The young man’s case history, including the lifesaving transplant, was published in the European Journal of Haematology, highlighting the unique and revolutionary properties of the UM171 molecule.
An autoimmune disease, severe aplastic anemia destroys stem cells in bone marrow and leads to a halt in the production of red blood cells, white blood cells and platelets. For allografting (grafting between individuals) for this disease, the donor's stem cells must be as compatible as possible with those of the recipient to avoid the risk of immunological complications.
If no compatible family or unrelated donor can be found, stem cells from a semi-identical family donor, also known as a haplo-identical donor, may be considered, under certain conditions, as an alternative source of cells. However, a family member must be healthy and available for such a procedure; the young man in this case did not have that option.

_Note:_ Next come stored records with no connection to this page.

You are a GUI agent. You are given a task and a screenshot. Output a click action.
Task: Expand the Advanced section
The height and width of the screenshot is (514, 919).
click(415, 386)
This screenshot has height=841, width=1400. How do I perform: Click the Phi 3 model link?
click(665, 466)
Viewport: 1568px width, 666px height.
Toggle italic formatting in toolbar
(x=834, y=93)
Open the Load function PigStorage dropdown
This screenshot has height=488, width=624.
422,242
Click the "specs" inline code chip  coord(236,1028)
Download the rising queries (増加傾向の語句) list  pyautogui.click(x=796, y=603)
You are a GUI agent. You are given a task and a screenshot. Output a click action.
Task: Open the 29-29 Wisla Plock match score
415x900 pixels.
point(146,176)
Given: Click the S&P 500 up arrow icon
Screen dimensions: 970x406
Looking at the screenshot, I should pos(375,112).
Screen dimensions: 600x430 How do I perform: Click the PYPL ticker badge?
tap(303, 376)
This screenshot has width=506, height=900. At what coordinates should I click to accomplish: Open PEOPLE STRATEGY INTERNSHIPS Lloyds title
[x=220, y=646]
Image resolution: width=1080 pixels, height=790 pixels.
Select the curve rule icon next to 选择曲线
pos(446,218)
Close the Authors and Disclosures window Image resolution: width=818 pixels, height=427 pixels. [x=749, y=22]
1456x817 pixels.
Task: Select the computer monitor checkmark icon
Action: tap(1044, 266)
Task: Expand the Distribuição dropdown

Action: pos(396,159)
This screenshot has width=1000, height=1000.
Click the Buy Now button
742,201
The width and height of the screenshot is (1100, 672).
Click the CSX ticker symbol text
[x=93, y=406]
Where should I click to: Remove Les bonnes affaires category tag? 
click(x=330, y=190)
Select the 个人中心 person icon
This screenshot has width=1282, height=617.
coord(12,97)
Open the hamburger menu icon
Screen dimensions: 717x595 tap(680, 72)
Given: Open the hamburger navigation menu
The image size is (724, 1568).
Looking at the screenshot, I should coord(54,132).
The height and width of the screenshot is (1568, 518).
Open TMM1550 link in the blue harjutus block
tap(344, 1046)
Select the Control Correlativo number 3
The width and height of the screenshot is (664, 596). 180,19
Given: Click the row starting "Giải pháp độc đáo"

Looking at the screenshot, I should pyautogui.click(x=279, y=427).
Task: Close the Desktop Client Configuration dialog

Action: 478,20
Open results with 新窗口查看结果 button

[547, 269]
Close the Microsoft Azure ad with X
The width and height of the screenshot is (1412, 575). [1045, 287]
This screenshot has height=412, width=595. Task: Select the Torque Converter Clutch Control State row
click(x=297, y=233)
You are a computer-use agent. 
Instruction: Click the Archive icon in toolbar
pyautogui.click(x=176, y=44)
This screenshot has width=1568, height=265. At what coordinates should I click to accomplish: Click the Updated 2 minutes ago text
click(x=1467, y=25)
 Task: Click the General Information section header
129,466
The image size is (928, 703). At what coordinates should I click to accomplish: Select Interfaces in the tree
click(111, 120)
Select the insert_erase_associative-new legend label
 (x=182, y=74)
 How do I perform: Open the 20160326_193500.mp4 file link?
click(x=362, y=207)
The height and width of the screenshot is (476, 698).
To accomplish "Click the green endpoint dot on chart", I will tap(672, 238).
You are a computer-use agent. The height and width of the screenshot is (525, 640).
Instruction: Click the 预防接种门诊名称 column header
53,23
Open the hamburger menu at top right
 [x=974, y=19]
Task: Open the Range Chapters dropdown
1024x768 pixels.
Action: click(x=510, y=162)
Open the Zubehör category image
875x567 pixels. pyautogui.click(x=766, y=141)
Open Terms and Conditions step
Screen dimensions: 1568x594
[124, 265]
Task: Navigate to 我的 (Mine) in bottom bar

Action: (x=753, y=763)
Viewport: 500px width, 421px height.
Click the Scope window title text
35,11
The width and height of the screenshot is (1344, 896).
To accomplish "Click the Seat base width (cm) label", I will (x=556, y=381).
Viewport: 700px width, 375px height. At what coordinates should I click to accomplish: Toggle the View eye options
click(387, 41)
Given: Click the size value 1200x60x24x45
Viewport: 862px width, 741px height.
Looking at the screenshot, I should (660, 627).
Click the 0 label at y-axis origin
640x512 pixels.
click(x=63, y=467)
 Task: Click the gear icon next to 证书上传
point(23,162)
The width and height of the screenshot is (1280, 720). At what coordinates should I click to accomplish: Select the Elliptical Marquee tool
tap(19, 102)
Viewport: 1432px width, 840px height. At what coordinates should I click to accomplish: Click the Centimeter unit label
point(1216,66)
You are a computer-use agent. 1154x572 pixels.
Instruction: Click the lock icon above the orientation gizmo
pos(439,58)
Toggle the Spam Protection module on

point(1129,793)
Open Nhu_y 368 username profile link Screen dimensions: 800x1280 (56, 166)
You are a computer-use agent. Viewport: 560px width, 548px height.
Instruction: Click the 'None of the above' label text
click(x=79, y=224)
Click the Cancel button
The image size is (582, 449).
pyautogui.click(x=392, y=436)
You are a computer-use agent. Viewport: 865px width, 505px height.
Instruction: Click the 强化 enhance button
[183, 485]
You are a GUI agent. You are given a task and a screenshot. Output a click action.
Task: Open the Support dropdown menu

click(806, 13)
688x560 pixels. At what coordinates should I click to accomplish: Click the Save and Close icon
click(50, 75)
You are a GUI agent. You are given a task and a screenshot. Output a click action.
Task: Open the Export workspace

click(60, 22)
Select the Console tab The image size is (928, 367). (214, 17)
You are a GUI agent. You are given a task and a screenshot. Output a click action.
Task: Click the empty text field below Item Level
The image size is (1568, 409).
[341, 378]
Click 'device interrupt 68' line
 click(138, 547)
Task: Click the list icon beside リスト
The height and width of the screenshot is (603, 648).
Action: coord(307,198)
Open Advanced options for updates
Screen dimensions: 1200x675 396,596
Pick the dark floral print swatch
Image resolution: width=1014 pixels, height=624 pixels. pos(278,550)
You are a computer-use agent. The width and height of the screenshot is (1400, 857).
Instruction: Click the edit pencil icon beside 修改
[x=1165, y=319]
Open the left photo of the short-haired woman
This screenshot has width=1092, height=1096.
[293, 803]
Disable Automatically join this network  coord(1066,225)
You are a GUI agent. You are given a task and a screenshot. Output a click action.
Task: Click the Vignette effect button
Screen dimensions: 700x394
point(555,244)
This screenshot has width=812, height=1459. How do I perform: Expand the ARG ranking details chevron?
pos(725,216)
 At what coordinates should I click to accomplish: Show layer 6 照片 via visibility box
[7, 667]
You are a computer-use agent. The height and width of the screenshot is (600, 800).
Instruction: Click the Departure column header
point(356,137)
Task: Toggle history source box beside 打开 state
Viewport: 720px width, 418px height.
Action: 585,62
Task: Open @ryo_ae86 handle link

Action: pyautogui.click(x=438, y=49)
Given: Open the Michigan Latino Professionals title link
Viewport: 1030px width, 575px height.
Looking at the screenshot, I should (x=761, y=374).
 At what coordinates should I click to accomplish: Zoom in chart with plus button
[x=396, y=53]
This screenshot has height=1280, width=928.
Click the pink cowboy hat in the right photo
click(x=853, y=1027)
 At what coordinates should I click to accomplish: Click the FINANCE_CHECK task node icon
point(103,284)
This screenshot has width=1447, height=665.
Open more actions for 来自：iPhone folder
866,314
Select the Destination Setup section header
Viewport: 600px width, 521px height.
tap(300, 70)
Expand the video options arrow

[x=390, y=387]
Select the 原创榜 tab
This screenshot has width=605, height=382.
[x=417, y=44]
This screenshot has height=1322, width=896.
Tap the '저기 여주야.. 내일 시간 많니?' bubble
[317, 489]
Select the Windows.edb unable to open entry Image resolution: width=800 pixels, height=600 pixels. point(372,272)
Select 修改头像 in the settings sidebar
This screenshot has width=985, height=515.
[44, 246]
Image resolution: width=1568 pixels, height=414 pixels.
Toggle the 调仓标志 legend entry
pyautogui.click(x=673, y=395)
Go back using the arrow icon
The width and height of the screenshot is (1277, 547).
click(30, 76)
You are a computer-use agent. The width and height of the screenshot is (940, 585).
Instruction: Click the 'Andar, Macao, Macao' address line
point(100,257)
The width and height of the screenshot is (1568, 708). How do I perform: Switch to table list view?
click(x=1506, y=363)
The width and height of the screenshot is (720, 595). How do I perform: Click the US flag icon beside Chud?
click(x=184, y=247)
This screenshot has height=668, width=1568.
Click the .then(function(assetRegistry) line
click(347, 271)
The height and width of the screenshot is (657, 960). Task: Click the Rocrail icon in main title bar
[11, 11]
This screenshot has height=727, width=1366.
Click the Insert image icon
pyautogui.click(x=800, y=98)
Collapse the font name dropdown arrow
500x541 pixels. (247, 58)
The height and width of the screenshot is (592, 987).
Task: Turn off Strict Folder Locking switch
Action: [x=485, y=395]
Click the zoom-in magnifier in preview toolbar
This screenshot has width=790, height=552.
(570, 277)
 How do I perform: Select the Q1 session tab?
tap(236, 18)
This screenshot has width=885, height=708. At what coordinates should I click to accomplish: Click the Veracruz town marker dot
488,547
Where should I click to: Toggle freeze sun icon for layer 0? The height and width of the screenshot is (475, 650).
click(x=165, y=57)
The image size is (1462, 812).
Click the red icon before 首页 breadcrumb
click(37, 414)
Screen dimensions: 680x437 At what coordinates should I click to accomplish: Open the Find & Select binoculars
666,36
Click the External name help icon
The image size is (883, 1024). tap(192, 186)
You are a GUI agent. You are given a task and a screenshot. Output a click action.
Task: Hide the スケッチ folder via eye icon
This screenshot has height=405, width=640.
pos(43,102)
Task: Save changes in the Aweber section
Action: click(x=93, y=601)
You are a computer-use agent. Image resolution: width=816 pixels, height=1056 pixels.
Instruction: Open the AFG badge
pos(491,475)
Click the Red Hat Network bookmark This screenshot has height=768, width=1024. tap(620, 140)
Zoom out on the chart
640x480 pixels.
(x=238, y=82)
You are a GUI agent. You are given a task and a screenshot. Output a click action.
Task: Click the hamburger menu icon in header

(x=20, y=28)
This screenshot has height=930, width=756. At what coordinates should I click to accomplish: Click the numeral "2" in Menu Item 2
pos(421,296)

Cord blood transplantation, which is less demanding in terms of compatibility, is a good option for many patients requiring a stem cell transplant. On the other hand, cord blood generally does not contain enough stem cells for an adult patient weighing more than 70 kg (154 lbs); it produces a slow rise in white blood cells with an increased risk of often fatal infections.
In addition, the rate of graft rejection – the destruction of infused cord cells by the recipient's immune system – is very high in patients with severe aplastic anemia who have received multiple blood transfusions.
“It was after having exhausted all our treatment options that UM171, which had already proven itself in a clinical trial in blood cancer patients, came into play,” said Jean Roy, PH.D., FRCPC, a UdeM medical professor and MRH hematologist and clinical researcher. “As well as increasing the number of stem cells in a unit of umbilical cord blood by an average of 35 times, it greatly reduces the risk of a frequent long-term immunological complication (graft-versus-host disease) requiring years of use of toxic immunosuppressive drugs.”
The researchers say their success confirms the performance of UM171, which has already been demonstrated in two other studies conducted by iHOTC research teams with encouraging results. A third study is now underway.